The experience was as exhilarating as it was utterly pedestrian and inoperable. I told my therapist about it and in the next breath negated my pulse. My therapist yanked me off the chaise and got a shovel and tried to bury me. I left the building. Outside my father was waiting for me with a shovel and he tried to bury me too.
I told Dad to take it easy and he reluctantly acquiesced, but he had already informed the neighbors of my demise, and they showed up with shovels and expected a funeral. So I borrowed somebody’s shovel and dug my own hole and got inside and pretended I was dead and everybody gathered around me and shoveled some dirt on me and prayed and paid homage.

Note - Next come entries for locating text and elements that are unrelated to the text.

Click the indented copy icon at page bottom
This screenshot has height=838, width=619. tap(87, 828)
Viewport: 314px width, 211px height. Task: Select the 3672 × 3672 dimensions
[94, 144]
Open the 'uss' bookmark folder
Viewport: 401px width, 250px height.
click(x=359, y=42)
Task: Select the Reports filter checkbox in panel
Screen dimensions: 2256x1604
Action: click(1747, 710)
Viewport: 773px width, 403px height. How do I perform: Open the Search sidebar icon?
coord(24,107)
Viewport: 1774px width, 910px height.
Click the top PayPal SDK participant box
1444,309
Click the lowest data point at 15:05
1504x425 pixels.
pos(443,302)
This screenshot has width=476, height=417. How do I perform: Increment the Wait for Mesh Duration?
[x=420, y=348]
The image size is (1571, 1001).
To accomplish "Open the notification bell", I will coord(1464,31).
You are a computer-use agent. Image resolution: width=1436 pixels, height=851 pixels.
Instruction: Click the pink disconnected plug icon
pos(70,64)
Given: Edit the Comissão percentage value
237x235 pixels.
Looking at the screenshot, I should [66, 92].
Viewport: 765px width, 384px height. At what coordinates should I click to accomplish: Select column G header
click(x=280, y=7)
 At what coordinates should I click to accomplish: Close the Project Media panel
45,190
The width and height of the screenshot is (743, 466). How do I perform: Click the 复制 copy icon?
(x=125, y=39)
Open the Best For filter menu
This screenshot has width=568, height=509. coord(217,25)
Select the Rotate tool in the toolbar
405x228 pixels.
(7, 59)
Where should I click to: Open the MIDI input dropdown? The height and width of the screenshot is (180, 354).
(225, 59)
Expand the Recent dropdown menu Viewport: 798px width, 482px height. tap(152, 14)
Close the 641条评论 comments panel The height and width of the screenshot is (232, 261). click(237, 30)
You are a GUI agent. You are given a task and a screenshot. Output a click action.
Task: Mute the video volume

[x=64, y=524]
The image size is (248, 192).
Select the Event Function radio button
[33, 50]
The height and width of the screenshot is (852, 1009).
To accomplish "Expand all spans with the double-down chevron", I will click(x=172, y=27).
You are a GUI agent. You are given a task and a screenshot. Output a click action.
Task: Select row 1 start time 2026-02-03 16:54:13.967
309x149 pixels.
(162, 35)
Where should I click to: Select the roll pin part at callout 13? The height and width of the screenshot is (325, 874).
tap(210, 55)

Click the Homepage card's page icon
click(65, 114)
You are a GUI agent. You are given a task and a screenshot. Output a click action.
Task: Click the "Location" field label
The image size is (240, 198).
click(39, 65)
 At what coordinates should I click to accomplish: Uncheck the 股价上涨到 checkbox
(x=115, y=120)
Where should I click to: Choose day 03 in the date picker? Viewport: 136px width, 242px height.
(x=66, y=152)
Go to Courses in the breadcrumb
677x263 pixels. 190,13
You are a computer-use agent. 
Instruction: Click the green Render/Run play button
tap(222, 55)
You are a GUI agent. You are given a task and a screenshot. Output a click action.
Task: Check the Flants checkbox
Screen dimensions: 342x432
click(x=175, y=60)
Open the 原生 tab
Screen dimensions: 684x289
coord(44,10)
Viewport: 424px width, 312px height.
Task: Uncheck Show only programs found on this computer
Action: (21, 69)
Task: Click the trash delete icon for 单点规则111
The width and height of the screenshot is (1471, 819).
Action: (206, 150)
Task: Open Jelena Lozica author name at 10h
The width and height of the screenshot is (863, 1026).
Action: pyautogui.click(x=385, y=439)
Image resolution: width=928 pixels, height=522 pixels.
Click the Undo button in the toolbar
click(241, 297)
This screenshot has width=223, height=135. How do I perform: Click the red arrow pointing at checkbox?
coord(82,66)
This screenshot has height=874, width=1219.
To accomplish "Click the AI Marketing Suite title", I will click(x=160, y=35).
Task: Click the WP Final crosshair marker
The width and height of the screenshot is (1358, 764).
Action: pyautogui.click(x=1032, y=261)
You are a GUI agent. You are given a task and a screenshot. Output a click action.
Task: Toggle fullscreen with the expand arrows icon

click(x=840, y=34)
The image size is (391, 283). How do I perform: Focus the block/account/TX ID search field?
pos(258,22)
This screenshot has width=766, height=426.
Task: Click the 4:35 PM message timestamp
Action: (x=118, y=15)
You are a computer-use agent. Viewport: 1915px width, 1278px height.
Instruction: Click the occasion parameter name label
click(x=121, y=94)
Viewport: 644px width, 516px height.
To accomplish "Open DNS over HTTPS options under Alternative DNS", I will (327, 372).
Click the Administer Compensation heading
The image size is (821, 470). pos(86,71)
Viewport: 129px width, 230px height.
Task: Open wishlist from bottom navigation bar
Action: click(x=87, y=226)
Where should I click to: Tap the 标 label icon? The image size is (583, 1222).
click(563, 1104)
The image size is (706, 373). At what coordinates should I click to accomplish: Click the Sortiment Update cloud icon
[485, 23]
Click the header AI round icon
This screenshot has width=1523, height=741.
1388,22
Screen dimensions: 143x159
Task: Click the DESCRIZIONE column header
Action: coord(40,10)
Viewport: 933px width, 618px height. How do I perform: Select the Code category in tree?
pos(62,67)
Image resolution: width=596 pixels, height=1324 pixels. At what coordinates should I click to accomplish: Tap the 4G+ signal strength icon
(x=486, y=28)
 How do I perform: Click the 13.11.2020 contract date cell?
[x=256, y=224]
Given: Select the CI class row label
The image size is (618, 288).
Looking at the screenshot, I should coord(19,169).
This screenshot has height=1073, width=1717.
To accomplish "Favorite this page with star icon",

This experience lacked interpellation altogether. Almost everybody had nice things to say during the ceremony, and the ones that didn’t say anything nice really made an effort to conceal their enmity. Afterwards I climbed out of the hole and took a shower and we had drinks and I even told the people who didn’t like me that they could hang around for awhile. All you have to do with me is make an effort and I’ll usually forgive you for your kindhearted animosities, your lukewarm aggressions.